# To-do list:
**a.** List every provision of the Revenue Act of 1921 that the passage on that Act introduces with the word "Section."
**b.** Extend the passage on the Revenue Act of 1921, picking up directly after its final sentence.

The Revenue Act of 1921, 42 Stat. 227, governs. Section 2(9) defines taxpayer to include any person, trust or estate subject to a tax imposed by the Act. Section 202(a) provides: "That the basis for ascertaining the gain derived . . . from a sale . . . of property . . . shall be the cost of such property; except that . . . (2) In the case of such property, acquired by gift after December 31, 1920, the basis shall be the same as that which it would have in the hands of the donor." Section 206(a)(6) defines capital assets to be "property acquired and held by the taxpayer for profit or investment for more than two years" and (b) provides that the net gain from the sale of capital assets may be taxed at the rate of 12 1/2 per cent. instead of at the ordinary rates. Section 219(a) declares that the normal and surtax on net incomes of individuals shall apply to the income of property held in trust, including (3) income held for future distribution; (b) the fiduciary is required to make the return of income for the trust. And subsection (c) provides that in cases under (a)(3) the tax shall be imposed upon the net income of the trust and shall be paid by the fiduciary.

# Extracted data:
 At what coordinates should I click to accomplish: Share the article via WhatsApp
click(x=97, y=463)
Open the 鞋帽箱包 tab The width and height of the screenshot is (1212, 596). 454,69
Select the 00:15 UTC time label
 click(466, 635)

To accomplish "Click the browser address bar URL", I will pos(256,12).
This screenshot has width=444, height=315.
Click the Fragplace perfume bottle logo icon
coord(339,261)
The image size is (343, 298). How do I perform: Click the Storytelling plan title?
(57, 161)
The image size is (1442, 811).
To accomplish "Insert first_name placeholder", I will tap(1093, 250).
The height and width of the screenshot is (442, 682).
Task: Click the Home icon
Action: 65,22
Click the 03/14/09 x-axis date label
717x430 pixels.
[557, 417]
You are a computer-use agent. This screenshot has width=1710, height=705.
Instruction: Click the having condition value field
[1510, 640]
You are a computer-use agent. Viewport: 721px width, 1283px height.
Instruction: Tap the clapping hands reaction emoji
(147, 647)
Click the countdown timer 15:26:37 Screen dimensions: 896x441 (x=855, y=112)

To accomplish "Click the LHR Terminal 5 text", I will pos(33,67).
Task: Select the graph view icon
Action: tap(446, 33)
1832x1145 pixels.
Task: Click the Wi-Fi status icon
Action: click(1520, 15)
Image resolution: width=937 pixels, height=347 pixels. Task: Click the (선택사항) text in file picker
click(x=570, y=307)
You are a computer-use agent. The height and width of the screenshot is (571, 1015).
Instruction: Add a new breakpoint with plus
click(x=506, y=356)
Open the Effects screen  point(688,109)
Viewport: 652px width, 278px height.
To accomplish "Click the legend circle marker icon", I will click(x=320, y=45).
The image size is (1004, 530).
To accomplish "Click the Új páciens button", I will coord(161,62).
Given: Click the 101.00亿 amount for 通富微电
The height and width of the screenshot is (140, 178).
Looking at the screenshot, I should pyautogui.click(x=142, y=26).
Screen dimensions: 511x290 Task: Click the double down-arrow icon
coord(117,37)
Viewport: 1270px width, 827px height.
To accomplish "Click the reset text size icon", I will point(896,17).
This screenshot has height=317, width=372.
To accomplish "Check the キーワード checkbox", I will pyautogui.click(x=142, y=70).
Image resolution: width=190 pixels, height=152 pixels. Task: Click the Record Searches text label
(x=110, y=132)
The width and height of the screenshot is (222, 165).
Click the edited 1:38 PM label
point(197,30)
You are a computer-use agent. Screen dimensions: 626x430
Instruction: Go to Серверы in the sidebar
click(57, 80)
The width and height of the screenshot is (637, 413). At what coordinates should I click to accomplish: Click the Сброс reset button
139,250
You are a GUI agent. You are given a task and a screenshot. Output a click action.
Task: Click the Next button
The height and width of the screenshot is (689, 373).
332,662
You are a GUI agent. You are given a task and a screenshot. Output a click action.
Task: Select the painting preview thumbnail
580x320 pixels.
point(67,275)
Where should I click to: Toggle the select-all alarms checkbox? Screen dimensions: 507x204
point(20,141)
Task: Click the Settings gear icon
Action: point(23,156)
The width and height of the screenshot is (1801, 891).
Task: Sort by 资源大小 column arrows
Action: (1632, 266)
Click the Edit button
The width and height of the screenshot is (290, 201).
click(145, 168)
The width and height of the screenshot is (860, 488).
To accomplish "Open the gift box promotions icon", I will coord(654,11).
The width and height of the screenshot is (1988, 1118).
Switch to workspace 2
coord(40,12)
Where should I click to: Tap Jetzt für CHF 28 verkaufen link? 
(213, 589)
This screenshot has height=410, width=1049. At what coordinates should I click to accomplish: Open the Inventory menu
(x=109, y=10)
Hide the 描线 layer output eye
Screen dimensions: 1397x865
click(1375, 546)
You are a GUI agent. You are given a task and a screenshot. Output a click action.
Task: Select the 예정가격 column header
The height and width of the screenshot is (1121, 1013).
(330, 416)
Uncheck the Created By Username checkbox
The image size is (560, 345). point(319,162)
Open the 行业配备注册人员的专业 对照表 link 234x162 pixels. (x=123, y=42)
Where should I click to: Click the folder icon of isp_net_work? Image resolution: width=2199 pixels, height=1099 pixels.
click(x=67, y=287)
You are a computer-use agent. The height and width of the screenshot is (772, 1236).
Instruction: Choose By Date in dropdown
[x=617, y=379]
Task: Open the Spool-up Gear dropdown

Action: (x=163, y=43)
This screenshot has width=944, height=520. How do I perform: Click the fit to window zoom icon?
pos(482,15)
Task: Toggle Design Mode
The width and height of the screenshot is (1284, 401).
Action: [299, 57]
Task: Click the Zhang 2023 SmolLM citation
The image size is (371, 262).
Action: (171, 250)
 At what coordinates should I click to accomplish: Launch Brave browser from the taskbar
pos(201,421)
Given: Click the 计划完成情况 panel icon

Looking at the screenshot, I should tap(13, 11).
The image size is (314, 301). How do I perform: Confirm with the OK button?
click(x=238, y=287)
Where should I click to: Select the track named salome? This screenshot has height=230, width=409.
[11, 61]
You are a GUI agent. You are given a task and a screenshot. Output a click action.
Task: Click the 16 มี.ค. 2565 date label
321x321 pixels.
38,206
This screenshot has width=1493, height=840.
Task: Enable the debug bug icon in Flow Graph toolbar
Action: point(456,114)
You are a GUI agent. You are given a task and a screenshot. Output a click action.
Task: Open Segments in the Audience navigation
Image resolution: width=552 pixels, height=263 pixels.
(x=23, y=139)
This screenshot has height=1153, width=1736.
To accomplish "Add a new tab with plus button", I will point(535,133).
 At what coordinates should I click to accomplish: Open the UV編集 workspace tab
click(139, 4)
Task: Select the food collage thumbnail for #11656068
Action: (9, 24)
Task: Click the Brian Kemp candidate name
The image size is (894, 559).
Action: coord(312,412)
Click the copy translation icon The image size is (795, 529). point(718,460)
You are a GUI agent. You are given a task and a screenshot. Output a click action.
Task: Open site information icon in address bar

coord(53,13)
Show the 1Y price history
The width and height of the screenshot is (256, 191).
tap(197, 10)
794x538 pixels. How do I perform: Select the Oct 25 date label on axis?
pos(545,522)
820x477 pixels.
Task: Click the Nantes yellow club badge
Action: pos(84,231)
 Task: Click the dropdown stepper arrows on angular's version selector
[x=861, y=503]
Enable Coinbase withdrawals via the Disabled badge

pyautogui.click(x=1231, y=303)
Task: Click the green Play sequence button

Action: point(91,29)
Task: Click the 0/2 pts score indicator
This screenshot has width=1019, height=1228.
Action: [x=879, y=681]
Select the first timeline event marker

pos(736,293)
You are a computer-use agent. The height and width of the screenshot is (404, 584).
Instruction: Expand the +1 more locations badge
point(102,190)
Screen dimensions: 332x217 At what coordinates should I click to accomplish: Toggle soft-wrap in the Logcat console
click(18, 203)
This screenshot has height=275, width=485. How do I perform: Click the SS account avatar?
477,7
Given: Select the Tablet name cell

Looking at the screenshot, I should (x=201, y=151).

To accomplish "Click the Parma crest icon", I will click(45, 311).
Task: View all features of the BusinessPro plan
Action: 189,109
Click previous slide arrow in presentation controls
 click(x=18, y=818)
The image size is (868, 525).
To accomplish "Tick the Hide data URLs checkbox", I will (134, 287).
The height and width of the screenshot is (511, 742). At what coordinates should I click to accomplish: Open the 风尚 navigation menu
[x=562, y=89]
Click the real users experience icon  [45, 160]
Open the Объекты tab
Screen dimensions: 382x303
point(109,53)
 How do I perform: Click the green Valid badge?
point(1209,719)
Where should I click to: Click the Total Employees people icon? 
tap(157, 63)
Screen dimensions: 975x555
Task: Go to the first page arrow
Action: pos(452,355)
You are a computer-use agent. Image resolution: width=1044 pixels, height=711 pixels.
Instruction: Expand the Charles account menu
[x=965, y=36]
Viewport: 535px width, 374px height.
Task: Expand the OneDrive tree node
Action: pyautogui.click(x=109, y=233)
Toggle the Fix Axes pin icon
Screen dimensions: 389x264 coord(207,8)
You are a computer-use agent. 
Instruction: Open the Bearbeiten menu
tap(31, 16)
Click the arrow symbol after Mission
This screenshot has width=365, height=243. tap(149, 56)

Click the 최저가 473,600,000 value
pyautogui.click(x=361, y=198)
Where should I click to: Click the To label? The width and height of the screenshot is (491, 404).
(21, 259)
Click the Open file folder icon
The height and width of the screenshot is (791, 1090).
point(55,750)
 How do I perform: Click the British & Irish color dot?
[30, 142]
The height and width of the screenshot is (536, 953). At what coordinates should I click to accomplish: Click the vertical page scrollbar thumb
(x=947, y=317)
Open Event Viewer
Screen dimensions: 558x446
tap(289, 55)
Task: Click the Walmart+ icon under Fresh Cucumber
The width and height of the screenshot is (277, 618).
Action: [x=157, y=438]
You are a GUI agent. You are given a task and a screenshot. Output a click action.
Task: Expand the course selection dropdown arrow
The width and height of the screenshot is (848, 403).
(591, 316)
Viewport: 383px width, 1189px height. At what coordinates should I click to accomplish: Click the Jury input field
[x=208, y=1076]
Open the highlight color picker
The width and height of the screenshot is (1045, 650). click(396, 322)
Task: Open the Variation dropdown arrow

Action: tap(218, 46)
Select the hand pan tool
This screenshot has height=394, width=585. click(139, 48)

# Answers to the problems:
**a.** Section 2(9), Section 202(a), Section 206(a)(6), Section 219(a)

**b.**
By the trust indenture, which recites mutual covenants and agreements and the payment of $10 by each to the other as the consideration, the trustor did "sell, assign, transfer, and convey" the 6,000 shares "in trust, nevertheless, for the benefit of "his son, Erard, "to be administered by the trustee" under specified terms and conditions among which are these: The trustee was required to hold the shares and any property purchased out of the avails, to collect and retain income until the twenty-first birthday of Erard, then to pay him the accumulated income, thereafter to pay him current income until he attained the age of twenty-five years, and at that time to deliver to him the principal and undistributed income. During the life of the trustor, the trustee was not to sell or reinvest without the written consent and approval of the trustor. In case of Erard's death before the age of twenty-five, the entire estate was to go to other sons of the trustor.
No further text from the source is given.